- [EXERCISE DESCRIPTION]: As the answer, return precisely the lines from the one containing "The width and" to the final line of the material below, inclusive, and omit every picture.

- [SUPPLIED RECORDS]:

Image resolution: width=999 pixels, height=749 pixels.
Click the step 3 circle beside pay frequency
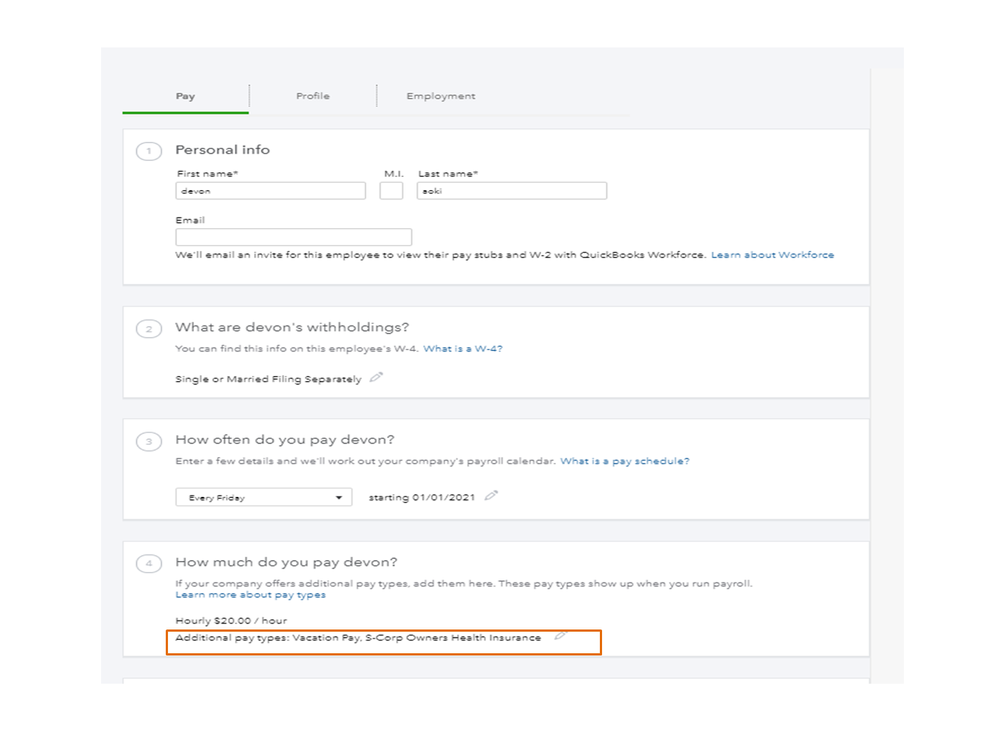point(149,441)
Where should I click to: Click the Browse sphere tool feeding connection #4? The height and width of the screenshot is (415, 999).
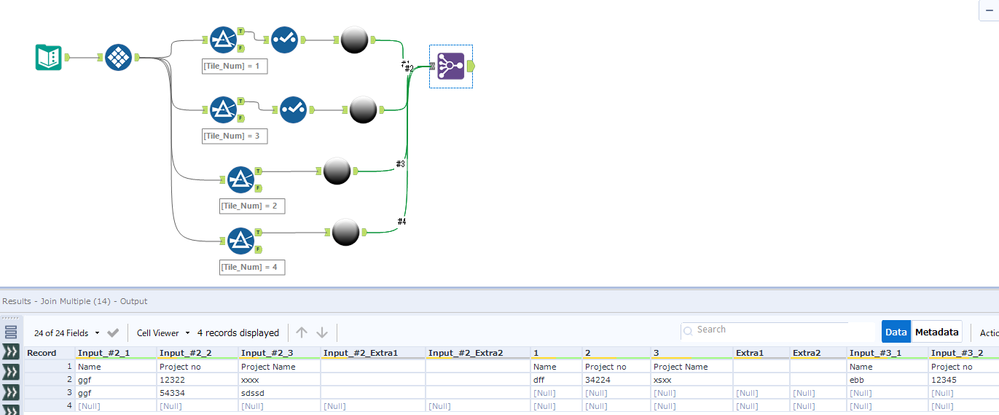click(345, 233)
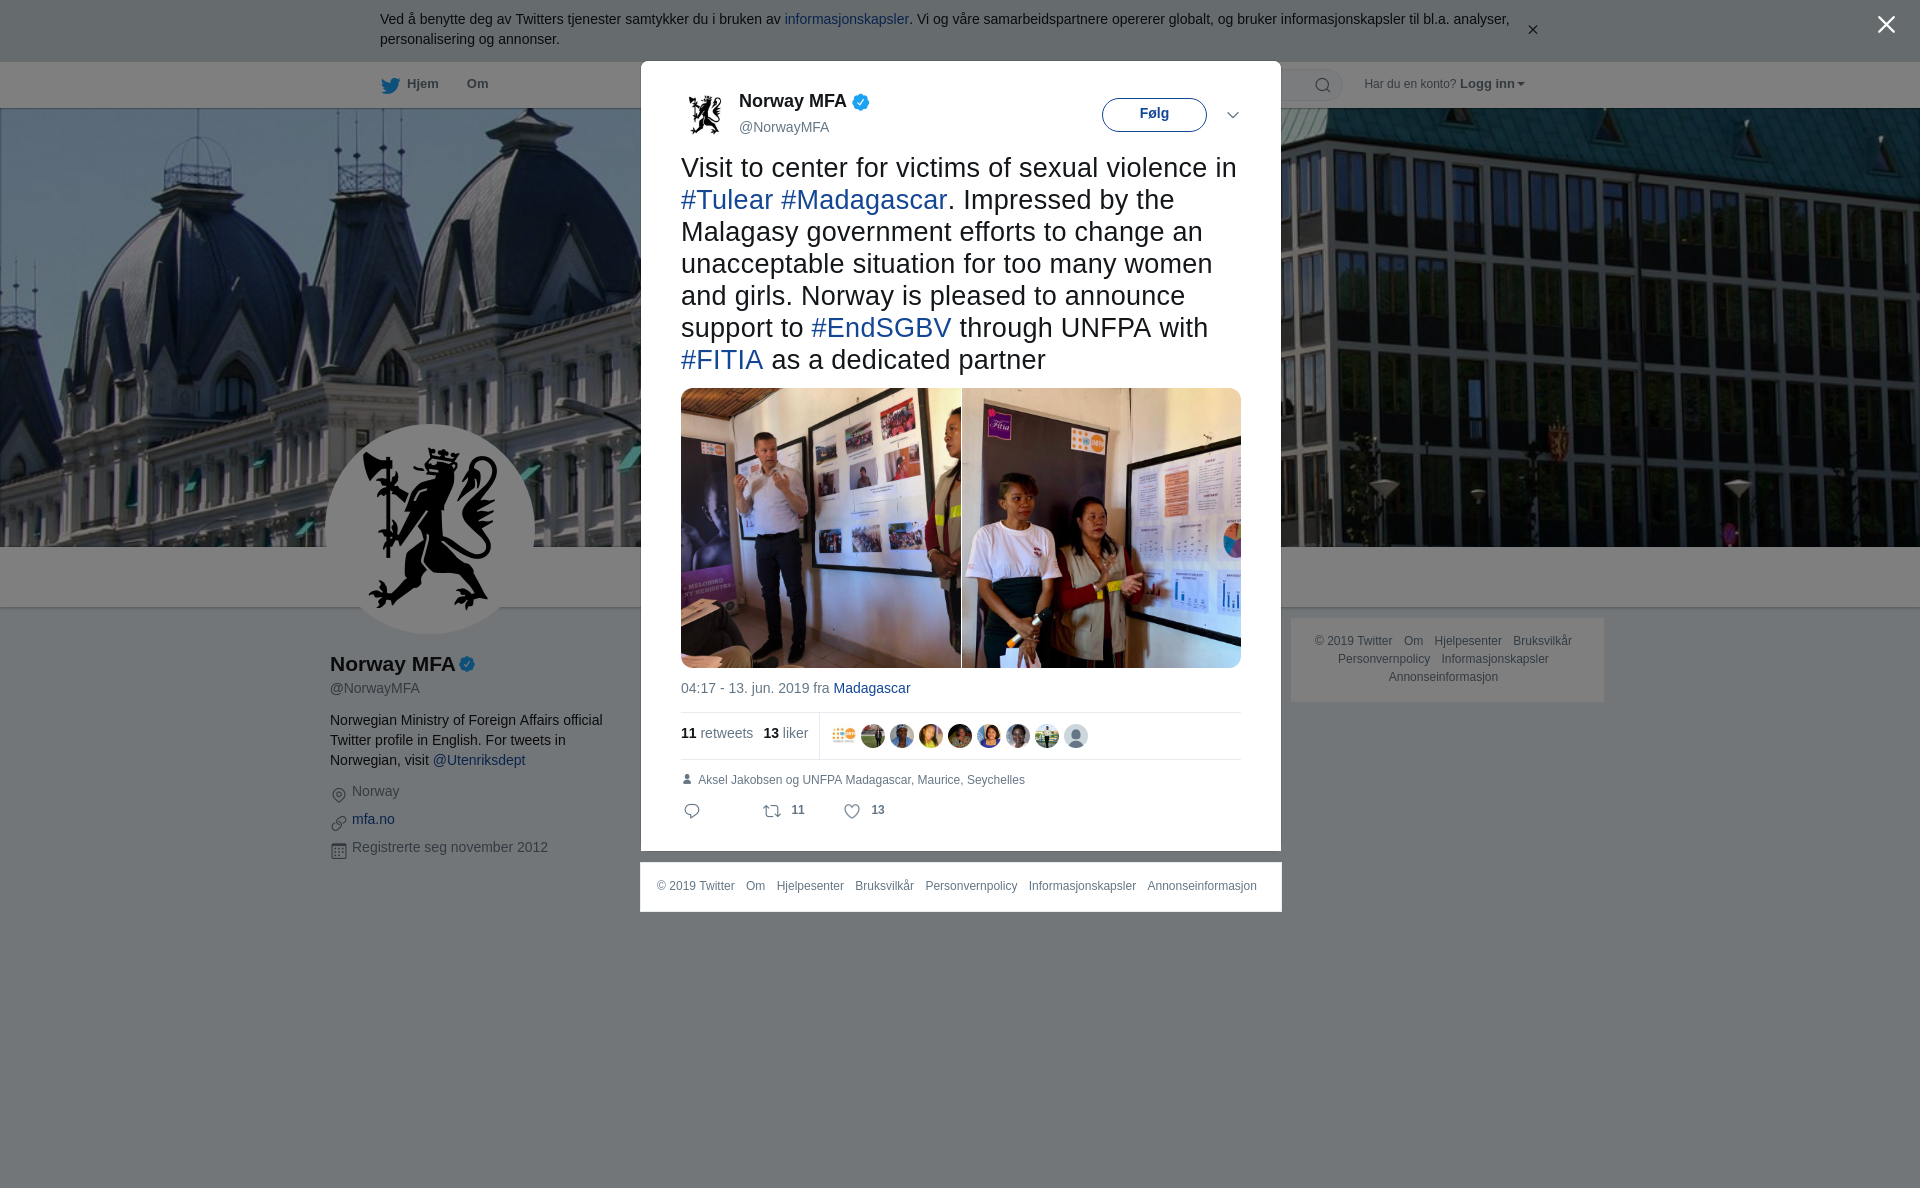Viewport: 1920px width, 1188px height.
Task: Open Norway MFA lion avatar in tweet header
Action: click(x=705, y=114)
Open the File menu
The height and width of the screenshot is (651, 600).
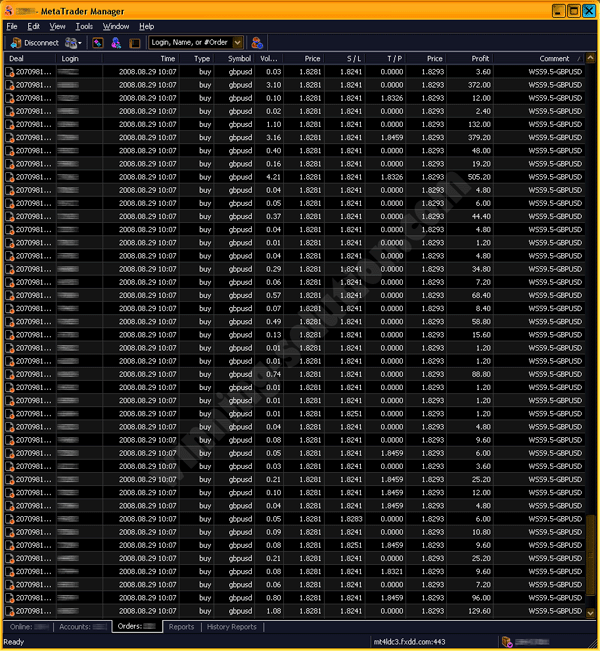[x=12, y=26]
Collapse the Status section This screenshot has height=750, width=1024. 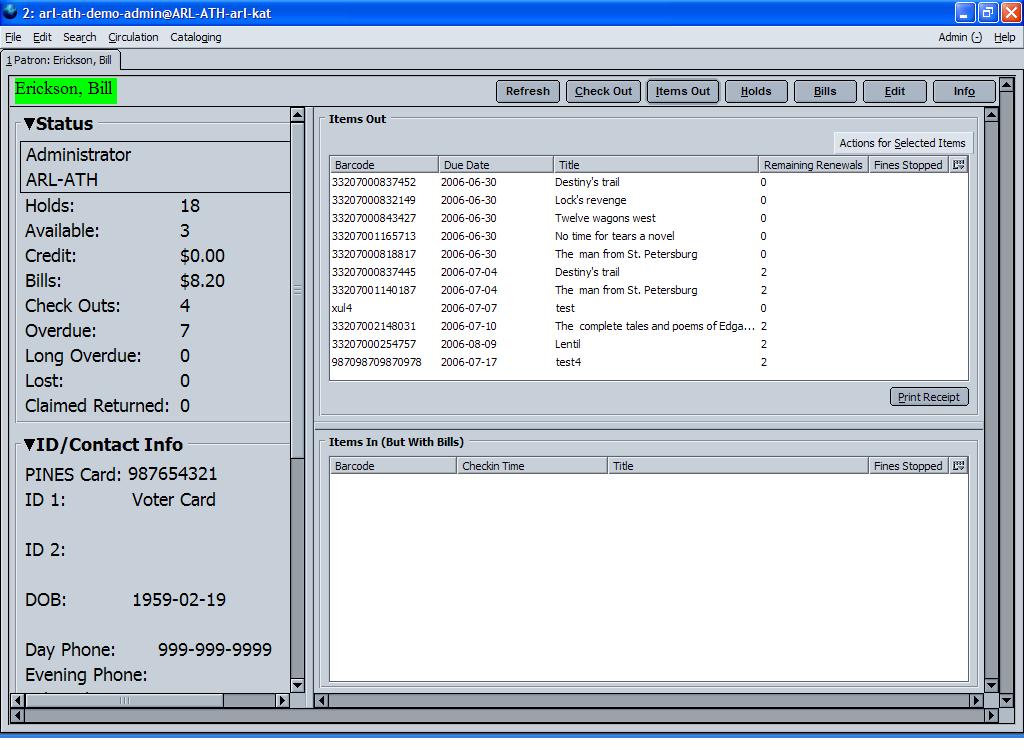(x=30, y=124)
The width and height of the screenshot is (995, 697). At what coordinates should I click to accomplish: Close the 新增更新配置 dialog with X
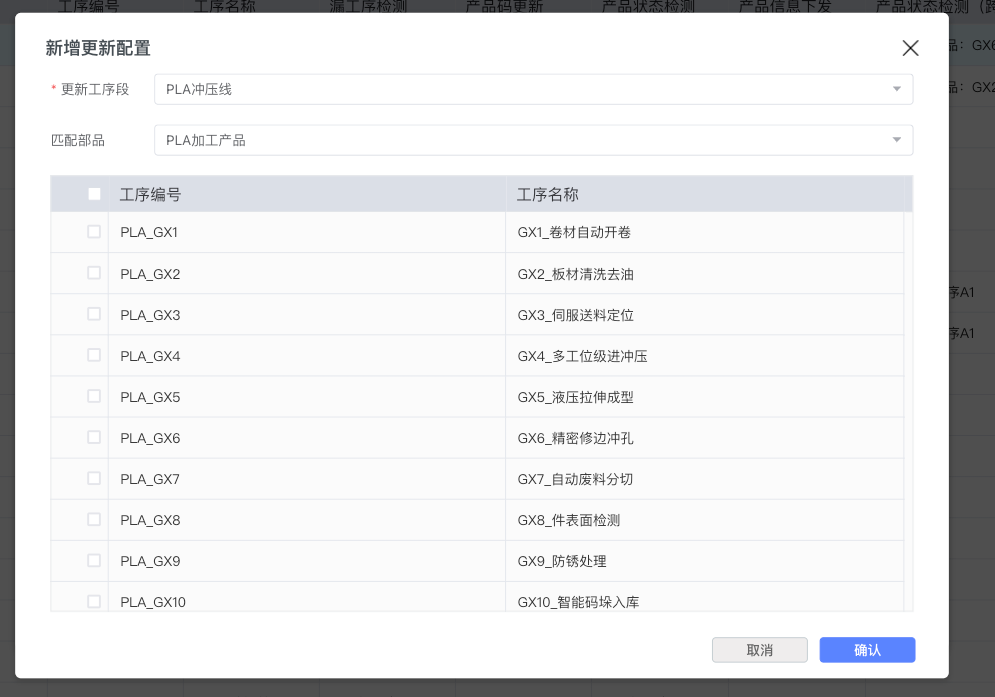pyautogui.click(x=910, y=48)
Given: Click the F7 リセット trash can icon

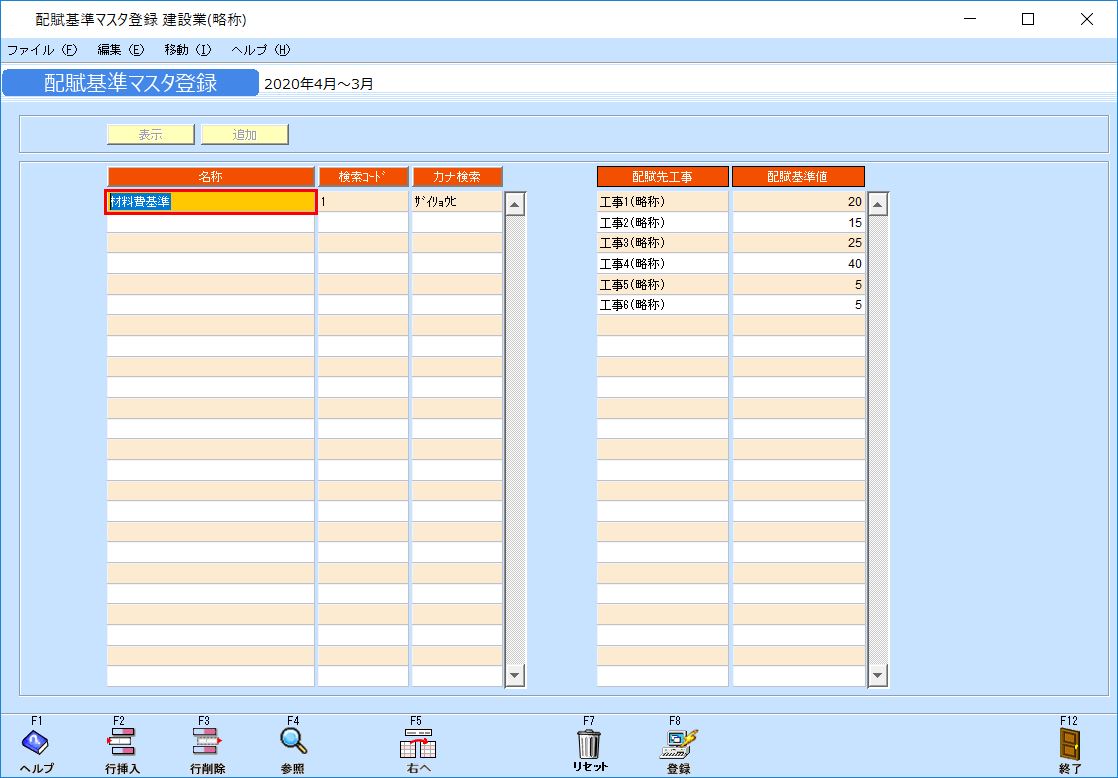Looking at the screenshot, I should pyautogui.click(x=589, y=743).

- [TASK RESULT]:
The width and height of the screenshot is (995, 697). At what coordinates should I click to accomplish: Close the 新增更新配置 dialog with X
pyautogui.click(x=910, y=48)
Given: Click the F7 リセット trash can icon

Looking at the screenshot, I should pyautogui.click(x=589, y=743).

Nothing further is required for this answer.